Despite decisions like Hahn and W Holding, application of the insured v. insured exclusion to FDIC claims remains unsettled. As the First Circuit put it in W Holding, "[w]hat we have is a classic battle of dueling caselaw." W Holding Co. v. AIG Ins. Co., 748 F.3d 377, at 386 (1st Cir. 2014). Courts that have applied the insured v. insured exclusion to claims brought by the FDIC have pointed to insurers' fears of collusion—the reason insurers included insured v. insured exclusions in the first place. For example, in St. Paul Mercury Ins. Co. v. Miller, 968 F. Supp. 2d 1236, 1243 (N.D. Ga. 2013), the FDIC took over for a failed bank as receiver and then sued two bank employees for improper and negligent activities. The individuals sought coverage under the bank's D&O policy, issued by St. Paul Mercury Insurance Company. St. Paul agreed to cover defense costs under a reservation of rights and initiated a lawsuit to establish no coverage based in part on the insured v. insured exclusion. The exclusion provided that the insurer was not liable for any claim "brought or maintained by or on behalf of any Insured or Company in any capacity," except when certain exceptions applied.
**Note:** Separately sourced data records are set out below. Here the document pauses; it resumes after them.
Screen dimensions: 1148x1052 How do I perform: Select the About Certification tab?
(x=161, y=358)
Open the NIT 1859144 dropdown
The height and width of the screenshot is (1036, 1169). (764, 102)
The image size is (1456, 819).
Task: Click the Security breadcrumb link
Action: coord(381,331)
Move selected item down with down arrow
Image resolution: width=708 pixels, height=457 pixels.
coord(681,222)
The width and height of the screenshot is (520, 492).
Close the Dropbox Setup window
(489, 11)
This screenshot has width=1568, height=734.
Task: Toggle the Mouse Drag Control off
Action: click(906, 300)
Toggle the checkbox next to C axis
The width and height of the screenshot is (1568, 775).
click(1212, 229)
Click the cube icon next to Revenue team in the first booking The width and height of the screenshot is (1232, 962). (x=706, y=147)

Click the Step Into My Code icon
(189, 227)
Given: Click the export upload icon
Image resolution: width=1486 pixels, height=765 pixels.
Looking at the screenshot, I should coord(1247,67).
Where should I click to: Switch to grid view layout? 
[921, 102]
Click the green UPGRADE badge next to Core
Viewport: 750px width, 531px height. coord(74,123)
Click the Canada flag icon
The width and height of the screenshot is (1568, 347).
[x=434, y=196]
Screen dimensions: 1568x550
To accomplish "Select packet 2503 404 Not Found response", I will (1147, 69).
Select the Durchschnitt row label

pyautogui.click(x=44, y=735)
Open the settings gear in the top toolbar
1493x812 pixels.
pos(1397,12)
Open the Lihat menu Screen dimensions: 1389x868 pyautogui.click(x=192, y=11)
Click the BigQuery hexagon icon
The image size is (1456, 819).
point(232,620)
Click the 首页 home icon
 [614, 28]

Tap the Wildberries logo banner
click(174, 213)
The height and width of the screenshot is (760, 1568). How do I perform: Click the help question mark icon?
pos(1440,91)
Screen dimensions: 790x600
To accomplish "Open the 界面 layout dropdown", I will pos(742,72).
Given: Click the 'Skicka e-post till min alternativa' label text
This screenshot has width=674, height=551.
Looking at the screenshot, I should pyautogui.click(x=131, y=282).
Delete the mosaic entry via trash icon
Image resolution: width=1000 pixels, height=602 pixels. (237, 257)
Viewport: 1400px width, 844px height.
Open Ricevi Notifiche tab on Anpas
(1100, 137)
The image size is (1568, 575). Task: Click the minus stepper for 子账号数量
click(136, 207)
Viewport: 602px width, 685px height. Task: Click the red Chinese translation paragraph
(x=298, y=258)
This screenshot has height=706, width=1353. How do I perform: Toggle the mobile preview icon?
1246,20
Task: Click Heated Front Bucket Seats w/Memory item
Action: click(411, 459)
The court rejected the FDIC's argument that because the purpose of the insured v. insured exclusion is to prevent collusive suits, the exclusion is inapplicable to the FDIC, which it asserted was clearly not collusive. The court disagreed with the FDIC and stated that it could not refuse to give effect to an "unambiguous term of the policy based on an assumption of why the language was put into the policy." Miller, 968 F. Supp. 2d at 1243. The Miller court agreed with the insurer, holding that because the FDIC stood in the failed bank's shoes, the insured v. insured exclusion precluded coverage.

How Policyholders Can Protect Themselves Against a Possible Coverage Denial

While decisions like Miller are unfavorable to policyholders, they are fortunately outnumbered by the decisions like Hahn, which signal a growing consensus among courts that the insured v. insured exclusion should not apply to suits brought by the FDIC and other regulators. Hahn correctly recognizes that the FDIC acts in a variety of capacities and "on behalf of" a variety of interests, not just the failed bank. The insured v. insured exclusion, therefore, should not be read to exclude coverage for claims by a receiver. Policyholder financial institutions that are concerned about whether D&O coverage will be available in the unfortunate event of being taken over by a receiver should consider obtaining policy language that specifically carves out such claims from the insured v. insured exclusion. For example, a recent policy includes an insured v. insured exclusion with the following exception: "This Policy shall not cover any Loss in connection with any Claim brought by or on behalf of an Insured, provided however, that this Exclusion shall not apply to any Claim brought or maintained by or on behalf of a bankruptcy or insolvency trustee, examiner, receiver or similar official for the Company or any assignee of such trustee, examiner, receiver or similar official." Such policy language will better serve policyholders in challenging an insurer's denial of such a claim.